▶ DATA IN THIS EXERCISE
┄┄┄┄┄┄┄┄┄┄

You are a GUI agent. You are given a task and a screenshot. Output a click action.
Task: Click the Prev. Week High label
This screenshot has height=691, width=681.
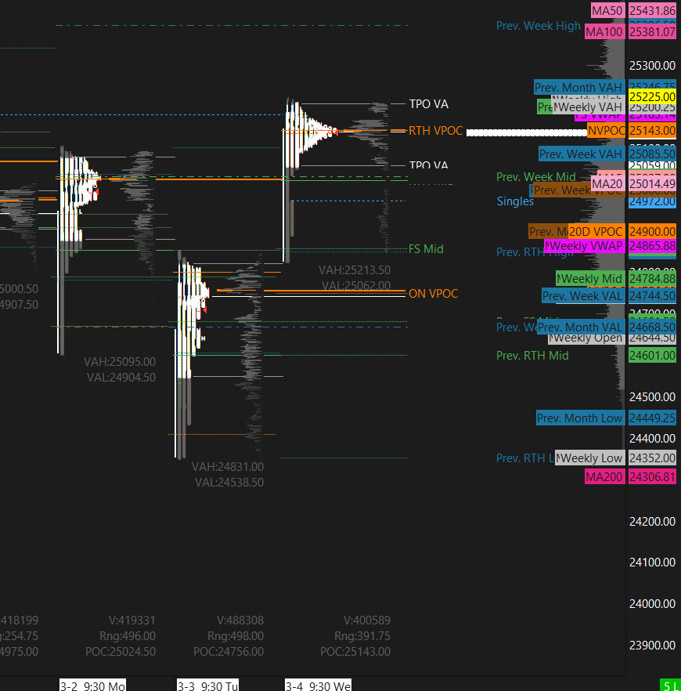(539, 26)

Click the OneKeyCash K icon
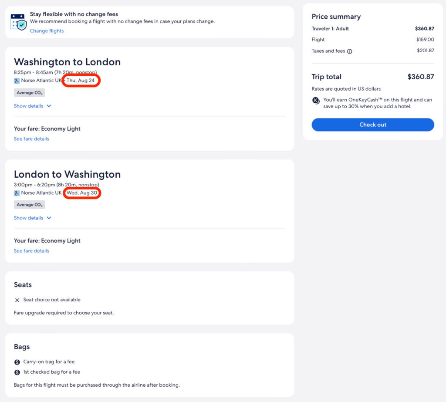click(x=316, y=100)
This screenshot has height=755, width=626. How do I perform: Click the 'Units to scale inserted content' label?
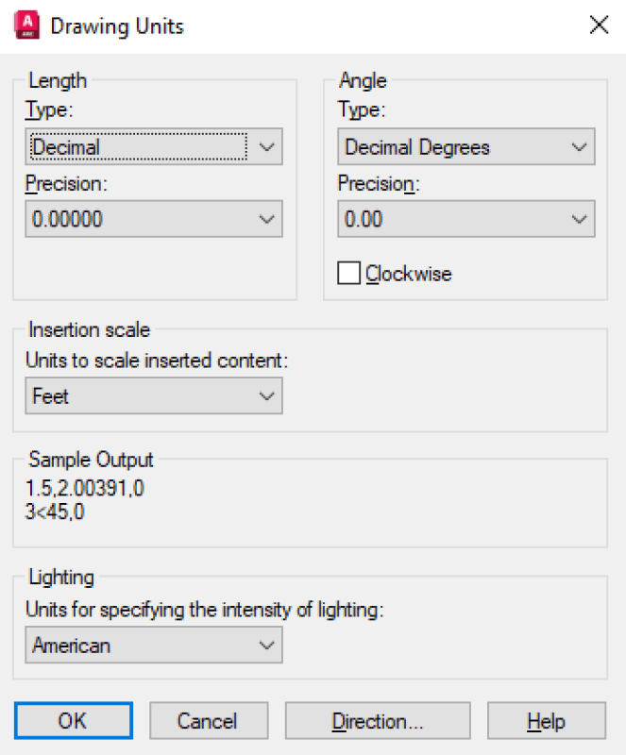point(157,360)
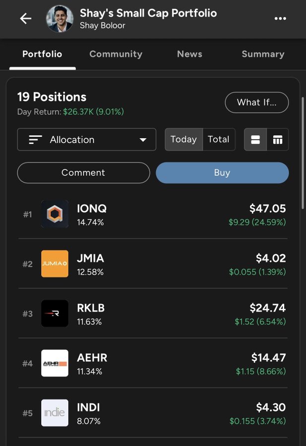The image size is (306, 446).
Task: Go to the Summary tab
Action: pyautogui.click(x=263, y=54)

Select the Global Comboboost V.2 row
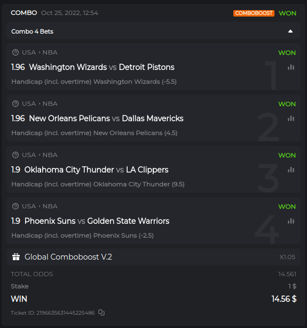click(154, 257)
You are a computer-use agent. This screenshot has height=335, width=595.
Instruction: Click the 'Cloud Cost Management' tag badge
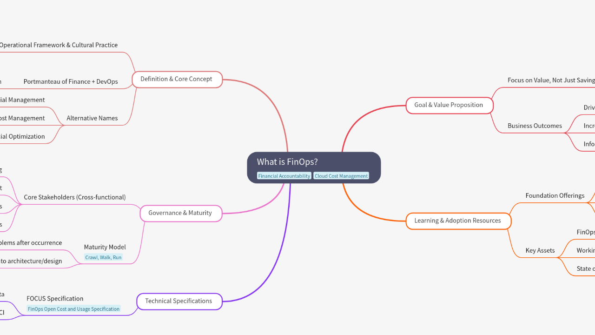pos(341,175)
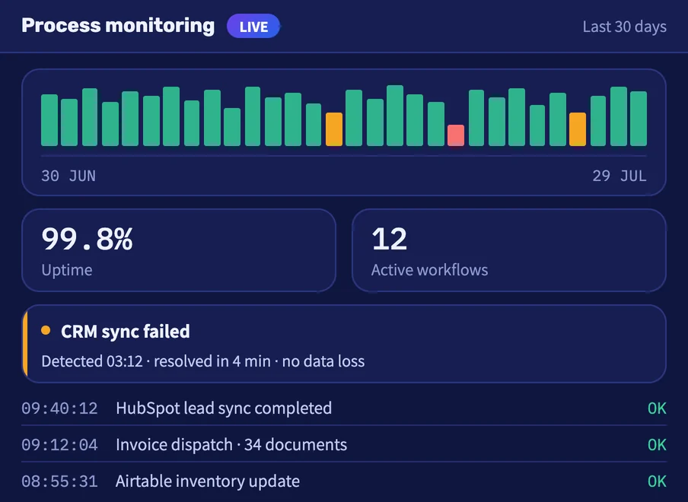This screenshot has width=688, height=502.
Task: Click the LIVE status badge
Action: point(253,27)
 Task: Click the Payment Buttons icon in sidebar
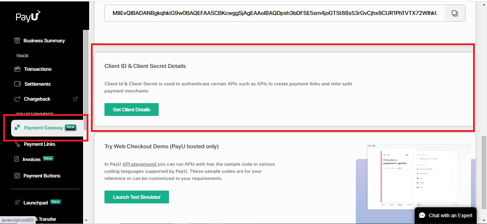[17, 176]
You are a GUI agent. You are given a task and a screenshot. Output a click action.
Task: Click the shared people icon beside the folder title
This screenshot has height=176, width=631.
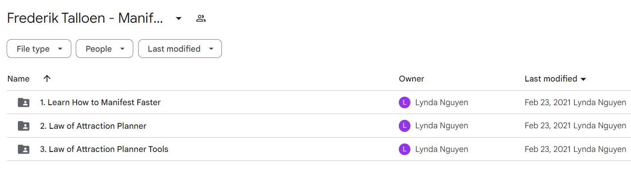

┄┄┄┄┄┄┄┄┄┄

▶ EXERCISE DESCRIPTION
The answer is every line of the data, exactly as written, with the pictures dropped.

▶ RESULT OF THE EXERCISE
You are a GUI agent. You are given a task and a screenshot. Output a click action.
Task: Click the Prev. Week High label
This screenshot has height=691, width=681.
(539, 26)

Click the OneKeyCash K icon
click(x=316, y=100)
This screenshot has height=755, width=626. How do I perform: Click the 'Units to scale inserted content' label?
point(157,360)
The image size is (306, 446).
Task: Go to the Summary tab
Action: pyautogui.click(x=263, y=54)

Select the Global Comboboost V.2 row
click(154, 257)
You are a computer-use agent. This screenshot has height=335, width=595.
Instruction: Click the 'Cloud Cost Management' tag badge
pos(341,175)
This screenshot has width=688, height=502.
Task: Click the LIVE status badge
Action: point(253,27)
 Task: Click the Payment Buttons icon in sidebar
[17, 176]
You are a GUI agent. You are given a task and a screenshot. Output a click action.
Task: Click the shared people icon beside the folder title
This screenshot has height=176, width=631.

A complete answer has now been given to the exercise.